(SUPPLIED MATERIAL):

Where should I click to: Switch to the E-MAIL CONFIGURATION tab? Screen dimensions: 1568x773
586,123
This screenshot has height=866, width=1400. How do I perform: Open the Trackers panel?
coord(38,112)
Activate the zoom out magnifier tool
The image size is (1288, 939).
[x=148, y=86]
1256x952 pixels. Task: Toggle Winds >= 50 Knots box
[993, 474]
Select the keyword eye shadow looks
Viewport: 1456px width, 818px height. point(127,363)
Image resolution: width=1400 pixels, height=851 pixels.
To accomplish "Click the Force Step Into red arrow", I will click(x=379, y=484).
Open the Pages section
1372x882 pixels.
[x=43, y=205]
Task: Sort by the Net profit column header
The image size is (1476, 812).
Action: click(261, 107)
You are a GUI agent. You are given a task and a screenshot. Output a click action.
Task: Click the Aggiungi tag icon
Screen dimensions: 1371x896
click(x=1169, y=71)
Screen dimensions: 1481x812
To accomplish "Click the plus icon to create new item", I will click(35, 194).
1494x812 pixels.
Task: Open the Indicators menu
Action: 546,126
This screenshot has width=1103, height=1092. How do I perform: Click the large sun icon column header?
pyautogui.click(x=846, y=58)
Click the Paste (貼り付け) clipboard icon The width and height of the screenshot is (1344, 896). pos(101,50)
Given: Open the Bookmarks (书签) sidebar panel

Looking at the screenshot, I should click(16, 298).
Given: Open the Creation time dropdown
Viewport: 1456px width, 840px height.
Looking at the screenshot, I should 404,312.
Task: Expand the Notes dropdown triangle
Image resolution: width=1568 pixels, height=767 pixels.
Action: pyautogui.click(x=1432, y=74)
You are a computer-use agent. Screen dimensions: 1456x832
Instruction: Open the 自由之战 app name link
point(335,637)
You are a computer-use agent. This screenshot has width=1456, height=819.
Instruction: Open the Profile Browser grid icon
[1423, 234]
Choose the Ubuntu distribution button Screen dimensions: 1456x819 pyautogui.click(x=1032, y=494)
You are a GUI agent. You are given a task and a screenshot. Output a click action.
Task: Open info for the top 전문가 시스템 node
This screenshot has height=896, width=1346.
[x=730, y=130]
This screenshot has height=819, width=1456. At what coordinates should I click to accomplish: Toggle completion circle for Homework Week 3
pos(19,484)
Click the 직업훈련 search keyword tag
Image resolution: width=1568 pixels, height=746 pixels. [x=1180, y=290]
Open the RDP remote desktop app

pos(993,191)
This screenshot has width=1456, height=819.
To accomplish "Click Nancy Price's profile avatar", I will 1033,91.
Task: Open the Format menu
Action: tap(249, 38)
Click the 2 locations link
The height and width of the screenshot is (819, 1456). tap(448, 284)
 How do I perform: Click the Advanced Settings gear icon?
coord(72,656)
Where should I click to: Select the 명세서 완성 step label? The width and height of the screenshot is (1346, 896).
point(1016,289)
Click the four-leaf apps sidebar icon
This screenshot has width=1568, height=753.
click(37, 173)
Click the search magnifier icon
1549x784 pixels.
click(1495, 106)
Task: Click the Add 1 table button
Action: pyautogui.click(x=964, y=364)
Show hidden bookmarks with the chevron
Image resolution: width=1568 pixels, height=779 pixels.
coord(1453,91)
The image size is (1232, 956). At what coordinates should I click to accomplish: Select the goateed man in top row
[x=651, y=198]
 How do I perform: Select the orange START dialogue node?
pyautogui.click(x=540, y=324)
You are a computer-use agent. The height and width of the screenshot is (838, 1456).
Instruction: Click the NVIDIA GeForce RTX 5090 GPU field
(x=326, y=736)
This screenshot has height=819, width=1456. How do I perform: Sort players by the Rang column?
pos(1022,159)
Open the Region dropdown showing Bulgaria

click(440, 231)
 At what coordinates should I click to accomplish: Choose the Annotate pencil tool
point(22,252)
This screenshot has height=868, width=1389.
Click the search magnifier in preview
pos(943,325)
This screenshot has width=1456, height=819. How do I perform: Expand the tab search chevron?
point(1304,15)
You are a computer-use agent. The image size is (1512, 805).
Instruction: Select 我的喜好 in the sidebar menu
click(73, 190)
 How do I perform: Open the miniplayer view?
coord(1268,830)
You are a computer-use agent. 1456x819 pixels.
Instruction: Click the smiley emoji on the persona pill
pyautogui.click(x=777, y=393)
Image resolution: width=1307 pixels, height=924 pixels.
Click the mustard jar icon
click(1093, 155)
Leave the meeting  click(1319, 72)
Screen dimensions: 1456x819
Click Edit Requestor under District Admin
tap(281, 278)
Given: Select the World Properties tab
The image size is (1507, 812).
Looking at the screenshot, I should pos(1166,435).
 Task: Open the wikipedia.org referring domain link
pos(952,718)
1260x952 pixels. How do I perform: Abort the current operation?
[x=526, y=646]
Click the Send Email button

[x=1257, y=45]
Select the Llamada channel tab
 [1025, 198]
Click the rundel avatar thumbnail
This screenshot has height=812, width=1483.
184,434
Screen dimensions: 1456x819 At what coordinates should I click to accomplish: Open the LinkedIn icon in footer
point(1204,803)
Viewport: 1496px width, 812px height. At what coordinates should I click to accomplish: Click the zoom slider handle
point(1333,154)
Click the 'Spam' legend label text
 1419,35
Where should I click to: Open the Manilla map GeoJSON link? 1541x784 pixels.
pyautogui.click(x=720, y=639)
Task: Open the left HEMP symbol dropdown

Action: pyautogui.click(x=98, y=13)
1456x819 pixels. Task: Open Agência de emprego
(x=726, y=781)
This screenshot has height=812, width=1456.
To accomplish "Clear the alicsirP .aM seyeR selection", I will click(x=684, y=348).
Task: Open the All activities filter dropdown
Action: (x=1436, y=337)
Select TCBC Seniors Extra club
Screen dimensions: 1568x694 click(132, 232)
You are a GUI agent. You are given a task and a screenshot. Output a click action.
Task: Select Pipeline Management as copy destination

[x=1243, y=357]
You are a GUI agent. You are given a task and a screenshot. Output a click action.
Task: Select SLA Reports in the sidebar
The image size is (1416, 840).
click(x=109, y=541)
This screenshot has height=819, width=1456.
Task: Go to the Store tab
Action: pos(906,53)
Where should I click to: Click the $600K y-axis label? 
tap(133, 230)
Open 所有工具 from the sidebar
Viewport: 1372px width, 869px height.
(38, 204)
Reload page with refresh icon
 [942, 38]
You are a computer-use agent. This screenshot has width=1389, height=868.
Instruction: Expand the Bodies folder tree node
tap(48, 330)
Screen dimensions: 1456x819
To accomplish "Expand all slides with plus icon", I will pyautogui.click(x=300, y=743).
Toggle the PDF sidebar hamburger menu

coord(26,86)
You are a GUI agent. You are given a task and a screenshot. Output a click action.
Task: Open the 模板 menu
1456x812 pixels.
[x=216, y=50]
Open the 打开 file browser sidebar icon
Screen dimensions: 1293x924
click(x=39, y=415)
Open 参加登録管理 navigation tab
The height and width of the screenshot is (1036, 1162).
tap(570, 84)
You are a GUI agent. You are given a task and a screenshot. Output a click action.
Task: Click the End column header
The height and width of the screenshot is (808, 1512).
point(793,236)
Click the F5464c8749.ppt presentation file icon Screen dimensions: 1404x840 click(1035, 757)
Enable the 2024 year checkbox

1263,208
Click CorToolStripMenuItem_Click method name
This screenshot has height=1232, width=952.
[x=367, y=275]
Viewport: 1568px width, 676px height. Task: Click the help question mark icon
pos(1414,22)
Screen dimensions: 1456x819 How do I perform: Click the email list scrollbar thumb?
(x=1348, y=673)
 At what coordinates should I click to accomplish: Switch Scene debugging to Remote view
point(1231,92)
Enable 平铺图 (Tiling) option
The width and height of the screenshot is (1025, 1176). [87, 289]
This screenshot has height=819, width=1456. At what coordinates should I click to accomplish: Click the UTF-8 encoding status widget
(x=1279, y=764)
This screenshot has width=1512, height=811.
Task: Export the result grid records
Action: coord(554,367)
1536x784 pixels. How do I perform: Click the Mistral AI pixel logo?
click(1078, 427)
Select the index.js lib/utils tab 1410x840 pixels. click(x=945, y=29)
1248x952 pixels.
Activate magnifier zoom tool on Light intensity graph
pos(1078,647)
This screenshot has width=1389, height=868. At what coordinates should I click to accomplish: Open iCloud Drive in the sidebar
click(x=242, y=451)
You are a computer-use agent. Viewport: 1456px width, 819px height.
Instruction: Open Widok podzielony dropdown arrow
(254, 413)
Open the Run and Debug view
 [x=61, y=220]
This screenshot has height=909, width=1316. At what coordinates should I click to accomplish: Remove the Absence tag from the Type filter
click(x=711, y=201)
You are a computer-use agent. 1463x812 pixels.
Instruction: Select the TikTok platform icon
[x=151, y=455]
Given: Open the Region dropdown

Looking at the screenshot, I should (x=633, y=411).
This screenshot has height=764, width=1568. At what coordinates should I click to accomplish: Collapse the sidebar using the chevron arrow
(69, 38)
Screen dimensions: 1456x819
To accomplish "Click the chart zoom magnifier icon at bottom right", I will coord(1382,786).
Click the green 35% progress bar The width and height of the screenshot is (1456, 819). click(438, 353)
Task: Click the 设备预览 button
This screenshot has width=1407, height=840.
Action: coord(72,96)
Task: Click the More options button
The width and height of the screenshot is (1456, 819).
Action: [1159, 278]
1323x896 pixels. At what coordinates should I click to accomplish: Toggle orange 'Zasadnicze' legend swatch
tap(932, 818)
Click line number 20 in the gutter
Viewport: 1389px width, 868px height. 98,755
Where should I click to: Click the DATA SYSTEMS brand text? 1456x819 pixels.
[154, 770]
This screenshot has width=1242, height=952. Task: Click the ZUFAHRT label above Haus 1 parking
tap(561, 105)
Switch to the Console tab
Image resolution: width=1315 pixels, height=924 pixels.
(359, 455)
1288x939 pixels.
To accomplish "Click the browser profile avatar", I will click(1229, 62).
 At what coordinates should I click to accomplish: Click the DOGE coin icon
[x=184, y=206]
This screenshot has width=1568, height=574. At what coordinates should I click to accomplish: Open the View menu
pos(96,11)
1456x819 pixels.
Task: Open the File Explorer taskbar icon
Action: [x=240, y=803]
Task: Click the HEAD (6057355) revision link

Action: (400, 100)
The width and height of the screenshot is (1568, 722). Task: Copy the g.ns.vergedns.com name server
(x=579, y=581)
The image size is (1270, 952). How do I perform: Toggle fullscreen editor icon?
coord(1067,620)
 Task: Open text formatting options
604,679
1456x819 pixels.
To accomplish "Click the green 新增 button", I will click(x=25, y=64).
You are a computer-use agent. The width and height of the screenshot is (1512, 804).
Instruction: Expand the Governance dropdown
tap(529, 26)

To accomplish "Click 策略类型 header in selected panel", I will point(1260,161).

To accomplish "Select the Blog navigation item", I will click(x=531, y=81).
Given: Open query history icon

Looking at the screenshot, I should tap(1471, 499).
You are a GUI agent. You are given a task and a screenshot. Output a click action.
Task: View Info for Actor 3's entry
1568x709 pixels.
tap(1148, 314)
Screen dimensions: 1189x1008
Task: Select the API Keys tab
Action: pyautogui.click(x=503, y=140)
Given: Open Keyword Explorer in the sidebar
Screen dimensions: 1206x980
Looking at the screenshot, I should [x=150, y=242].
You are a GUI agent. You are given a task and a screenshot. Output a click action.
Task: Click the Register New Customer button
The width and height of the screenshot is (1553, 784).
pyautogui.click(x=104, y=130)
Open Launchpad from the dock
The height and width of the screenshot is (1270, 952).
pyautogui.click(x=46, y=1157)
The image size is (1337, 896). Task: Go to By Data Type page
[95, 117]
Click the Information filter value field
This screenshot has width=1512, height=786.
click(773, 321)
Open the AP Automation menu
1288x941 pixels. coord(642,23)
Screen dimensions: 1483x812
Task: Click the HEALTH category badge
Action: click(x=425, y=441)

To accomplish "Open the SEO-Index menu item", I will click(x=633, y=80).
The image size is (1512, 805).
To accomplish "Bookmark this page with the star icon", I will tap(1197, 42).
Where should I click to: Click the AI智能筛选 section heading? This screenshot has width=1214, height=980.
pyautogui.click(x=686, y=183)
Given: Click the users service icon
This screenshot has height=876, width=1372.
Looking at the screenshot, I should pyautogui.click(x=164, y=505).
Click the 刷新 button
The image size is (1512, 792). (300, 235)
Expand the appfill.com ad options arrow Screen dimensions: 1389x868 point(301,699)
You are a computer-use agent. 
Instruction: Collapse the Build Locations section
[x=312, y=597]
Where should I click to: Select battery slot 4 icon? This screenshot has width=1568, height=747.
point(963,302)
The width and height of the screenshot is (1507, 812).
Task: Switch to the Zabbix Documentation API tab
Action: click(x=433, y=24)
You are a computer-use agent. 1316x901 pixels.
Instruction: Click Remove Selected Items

(EXERCISE BRIEF):
Copy each line of the listing above that contains the word "green".

(SOLUTION FOR THIS TASK):
Click the green 35% progress bar The width and height of the screenshot is (1456, 819). click(438, 353)
To accomplish "Click the green 新增 button", I will click(x=25, y=64).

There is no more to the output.